*ENTRIES SUPPLIED*
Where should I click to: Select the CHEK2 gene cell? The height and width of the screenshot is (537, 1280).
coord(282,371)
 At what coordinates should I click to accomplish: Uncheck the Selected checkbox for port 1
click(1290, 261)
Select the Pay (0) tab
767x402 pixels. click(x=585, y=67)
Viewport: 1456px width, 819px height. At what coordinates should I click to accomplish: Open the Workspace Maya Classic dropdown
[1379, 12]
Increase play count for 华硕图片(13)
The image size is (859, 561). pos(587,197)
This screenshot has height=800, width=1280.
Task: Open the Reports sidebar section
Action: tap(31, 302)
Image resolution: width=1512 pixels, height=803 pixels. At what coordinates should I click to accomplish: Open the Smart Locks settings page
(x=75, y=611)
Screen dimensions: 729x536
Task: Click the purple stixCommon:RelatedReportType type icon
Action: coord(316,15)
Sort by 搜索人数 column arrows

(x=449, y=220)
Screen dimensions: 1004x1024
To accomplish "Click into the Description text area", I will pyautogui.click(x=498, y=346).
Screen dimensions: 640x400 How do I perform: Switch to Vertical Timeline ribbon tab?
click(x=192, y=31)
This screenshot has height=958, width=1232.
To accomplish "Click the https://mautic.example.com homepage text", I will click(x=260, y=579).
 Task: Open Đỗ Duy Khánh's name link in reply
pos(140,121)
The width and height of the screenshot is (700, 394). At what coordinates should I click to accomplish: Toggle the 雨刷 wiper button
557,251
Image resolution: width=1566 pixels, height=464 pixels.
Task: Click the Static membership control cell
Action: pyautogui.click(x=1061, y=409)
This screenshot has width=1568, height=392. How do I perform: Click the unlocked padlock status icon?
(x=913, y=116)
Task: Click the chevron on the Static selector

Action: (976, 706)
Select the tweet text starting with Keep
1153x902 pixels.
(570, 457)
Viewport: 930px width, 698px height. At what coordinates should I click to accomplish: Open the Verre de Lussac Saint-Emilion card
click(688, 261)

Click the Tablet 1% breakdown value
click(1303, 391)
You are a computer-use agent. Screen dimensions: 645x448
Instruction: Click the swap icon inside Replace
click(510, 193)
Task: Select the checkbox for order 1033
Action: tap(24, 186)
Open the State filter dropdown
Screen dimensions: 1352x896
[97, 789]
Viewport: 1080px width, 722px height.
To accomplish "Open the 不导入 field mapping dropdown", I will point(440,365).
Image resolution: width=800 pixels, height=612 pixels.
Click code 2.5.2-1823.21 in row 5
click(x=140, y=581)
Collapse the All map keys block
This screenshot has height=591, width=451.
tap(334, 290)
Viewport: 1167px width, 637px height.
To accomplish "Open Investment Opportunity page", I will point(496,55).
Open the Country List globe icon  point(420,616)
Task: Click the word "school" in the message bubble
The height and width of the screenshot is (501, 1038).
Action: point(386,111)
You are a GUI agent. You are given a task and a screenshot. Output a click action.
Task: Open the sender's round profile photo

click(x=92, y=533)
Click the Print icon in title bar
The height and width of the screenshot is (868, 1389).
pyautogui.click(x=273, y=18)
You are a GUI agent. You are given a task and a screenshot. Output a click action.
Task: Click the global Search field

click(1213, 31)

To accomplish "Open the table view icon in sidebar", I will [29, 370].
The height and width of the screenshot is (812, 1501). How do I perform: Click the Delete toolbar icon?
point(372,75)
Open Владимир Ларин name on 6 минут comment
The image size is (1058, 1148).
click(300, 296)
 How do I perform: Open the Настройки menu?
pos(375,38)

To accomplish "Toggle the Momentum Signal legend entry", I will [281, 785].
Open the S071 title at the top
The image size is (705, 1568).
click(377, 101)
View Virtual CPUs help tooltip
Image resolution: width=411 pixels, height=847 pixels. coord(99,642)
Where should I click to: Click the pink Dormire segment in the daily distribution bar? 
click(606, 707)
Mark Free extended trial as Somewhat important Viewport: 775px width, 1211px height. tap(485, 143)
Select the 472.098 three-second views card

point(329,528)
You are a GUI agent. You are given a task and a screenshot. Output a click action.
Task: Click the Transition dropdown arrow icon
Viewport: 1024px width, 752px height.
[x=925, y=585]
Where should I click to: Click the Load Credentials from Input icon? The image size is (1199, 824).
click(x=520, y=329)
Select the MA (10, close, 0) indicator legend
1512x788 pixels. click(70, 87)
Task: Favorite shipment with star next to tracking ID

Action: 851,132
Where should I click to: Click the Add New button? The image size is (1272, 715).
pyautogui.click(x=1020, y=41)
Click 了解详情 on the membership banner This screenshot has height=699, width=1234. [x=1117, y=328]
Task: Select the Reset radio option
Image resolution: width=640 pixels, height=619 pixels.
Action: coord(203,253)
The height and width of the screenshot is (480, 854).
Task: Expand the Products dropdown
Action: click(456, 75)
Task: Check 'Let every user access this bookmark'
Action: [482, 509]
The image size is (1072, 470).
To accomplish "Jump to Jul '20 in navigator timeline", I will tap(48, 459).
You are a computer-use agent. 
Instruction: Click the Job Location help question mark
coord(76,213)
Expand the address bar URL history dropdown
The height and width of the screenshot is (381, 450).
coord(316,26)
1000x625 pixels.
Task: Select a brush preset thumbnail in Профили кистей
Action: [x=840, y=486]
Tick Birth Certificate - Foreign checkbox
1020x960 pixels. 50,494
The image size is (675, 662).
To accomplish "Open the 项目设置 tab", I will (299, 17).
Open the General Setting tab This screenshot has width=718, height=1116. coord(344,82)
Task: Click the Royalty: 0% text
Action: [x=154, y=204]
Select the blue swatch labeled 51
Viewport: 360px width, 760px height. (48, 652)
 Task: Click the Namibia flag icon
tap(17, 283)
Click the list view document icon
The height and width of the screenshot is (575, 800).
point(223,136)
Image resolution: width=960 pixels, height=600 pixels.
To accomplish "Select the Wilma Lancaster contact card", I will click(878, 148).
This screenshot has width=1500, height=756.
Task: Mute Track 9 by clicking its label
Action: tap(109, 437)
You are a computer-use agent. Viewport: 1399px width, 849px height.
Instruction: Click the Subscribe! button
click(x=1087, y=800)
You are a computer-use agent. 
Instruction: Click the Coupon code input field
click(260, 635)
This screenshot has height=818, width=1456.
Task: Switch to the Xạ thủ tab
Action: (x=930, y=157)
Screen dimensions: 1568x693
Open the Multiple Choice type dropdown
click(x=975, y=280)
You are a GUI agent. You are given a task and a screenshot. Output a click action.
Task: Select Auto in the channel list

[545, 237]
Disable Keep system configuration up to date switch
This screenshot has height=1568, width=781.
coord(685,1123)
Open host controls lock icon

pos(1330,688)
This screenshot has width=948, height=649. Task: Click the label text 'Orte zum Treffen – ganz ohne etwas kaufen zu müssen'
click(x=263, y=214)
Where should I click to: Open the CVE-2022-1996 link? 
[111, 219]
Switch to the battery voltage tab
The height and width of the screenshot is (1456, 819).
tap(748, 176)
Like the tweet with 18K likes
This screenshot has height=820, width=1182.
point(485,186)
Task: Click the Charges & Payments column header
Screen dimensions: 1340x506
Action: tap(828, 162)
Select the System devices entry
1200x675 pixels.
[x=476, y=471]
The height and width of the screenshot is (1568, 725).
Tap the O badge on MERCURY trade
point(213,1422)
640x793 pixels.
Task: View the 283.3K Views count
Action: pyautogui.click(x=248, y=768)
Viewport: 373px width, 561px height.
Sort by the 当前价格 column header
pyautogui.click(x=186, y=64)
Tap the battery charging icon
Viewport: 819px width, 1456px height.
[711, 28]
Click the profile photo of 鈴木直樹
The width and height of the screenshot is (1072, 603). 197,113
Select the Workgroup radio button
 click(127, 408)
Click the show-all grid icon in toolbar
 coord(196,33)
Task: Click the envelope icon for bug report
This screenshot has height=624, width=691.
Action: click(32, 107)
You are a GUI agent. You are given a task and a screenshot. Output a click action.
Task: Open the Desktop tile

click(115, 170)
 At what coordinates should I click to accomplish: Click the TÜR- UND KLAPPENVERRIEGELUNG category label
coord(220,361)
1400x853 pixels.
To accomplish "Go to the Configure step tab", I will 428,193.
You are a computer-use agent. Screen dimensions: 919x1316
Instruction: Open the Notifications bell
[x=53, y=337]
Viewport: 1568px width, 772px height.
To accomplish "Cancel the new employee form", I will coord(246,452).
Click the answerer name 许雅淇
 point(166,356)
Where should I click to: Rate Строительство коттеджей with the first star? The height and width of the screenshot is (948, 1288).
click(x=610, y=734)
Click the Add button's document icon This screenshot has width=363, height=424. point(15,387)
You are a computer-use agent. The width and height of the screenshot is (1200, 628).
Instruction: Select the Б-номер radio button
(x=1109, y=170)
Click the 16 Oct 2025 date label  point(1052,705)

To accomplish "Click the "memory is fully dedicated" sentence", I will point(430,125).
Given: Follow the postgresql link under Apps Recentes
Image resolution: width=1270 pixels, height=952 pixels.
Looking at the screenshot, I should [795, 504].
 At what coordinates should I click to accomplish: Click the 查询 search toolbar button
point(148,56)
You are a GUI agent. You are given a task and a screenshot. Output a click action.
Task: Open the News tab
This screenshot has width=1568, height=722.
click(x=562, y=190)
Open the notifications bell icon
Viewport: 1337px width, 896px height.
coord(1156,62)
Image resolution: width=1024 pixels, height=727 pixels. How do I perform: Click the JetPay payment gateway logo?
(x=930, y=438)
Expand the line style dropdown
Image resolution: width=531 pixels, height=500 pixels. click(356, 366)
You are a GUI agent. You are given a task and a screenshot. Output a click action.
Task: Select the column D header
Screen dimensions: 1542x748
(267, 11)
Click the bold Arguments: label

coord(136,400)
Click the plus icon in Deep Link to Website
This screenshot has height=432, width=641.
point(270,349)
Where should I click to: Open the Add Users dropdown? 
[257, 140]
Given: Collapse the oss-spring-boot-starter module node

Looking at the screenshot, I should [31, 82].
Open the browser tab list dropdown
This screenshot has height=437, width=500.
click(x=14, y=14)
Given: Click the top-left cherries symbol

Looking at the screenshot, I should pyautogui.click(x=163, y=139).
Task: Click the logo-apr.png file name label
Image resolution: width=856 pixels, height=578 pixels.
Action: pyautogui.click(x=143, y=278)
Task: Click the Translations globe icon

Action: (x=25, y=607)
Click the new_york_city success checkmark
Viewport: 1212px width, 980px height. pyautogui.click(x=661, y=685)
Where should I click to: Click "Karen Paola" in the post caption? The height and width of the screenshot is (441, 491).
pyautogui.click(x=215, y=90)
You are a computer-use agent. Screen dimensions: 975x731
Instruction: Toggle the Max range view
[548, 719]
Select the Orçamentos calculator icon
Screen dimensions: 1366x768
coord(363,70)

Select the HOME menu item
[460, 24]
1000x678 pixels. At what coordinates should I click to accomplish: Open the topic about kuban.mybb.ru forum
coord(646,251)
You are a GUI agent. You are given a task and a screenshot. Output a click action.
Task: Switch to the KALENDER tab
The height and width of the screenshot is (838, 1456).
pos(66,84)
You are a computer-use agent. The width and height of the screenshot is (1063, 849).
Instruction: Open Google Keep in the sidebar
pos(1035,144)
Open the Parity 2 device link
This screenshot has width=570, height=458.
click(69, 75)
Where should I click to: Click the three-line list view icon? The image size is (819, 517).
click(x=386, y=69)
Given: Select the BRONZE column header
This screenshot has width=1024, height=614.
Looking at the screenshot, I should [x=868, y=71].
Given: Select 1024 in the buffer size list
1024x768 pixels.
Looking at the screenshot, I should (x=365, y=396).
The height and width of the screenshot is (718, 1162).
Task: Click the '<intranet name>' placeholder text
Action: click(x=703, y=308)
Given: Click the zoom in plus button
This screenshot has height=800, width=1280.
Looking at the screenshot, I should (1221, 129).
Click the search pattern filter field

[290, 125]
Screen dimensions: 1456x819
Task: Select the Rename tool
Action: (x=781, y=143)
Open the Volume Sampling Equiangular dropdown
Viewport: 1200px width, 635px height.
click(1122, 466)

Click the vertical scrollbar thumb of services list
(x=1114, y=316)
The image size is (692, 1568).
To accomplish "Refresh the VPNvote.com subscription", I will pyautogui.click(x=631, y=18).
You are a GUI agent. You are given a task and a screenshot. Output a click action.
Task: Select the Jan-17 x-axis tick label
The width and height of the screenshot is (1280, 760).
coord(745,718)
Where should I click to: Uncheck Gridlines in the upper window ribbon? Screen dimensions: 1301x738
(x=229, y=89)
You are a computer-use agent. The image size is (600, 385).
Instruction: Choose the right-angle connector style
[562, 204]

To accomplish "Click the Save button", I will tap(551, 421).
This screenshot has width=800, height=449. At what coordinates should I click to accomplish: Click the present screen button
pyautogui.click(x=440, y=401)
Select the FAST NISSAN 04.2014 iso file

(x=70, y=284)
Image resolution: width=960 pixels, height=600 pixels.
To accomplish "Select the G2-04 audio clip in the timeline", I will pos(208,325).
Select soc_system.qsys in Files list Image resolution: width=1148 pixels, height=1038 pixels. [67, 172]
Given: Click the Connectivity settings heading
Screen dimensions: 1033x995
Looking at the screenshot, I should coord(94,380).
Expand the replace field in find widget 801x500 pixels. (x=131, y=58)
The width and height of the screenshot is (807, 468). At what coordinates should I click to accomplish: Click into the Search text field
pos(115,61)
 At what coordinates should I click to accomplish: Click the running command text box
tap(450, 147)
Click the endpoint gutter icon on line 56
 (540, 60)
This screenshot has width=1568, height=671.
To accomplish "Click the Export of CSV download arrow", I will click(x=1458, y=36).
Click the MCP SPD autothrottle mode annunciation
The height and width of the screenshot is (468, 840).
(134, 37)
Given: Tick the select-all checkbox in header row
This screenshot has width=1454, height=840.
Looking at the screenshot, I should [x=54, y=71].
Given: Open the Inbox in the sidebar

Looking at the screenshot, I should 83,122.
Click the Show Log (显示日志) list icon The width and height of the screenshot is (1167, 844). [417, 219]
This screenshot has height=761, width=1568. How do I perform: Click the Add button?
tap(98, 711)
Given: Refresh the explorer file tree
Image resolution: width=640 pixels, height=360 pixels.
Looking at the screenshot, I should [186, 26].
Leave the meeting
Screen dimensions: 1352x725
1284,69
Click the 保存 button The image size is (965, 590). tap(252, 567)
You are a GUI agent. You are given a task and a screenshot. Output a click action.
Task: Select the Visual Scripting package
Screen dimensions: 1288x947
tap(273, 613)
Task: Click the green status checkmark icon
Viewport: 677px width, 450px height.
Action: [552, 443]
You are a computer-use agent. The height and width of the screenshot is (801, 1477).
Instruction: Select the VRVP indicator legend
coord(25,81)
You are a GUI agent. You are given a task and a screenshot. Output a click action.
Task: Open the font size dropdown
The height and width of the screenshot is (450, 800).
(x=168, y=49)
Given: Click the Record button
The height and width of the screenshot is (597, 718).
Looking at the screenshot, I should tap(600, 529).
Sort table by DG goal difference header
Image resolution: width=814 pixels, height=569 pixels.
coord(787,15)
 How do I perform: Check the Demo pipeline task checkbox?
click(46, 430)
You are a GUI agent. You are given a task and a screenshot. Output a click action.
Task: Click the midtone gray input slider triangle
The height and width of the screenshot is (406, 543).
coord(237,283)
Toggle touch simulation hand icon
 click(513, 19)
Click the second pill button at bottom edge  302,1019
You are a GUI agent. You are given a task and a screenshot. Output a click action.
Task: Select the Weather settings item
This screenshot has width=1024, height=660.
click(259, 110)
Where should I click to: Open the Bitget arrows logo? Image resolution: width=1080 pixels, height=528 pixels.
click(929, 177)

*EXERCISE PROMPT*
Go through the records above and copy every line with the word "Refresh".

*TASK OUTPUT*
To accomplish "Refresh the VPNvote.com subscription", I will pyautogui.click(x=631, y=18).
Given: Refresh the explorer file tree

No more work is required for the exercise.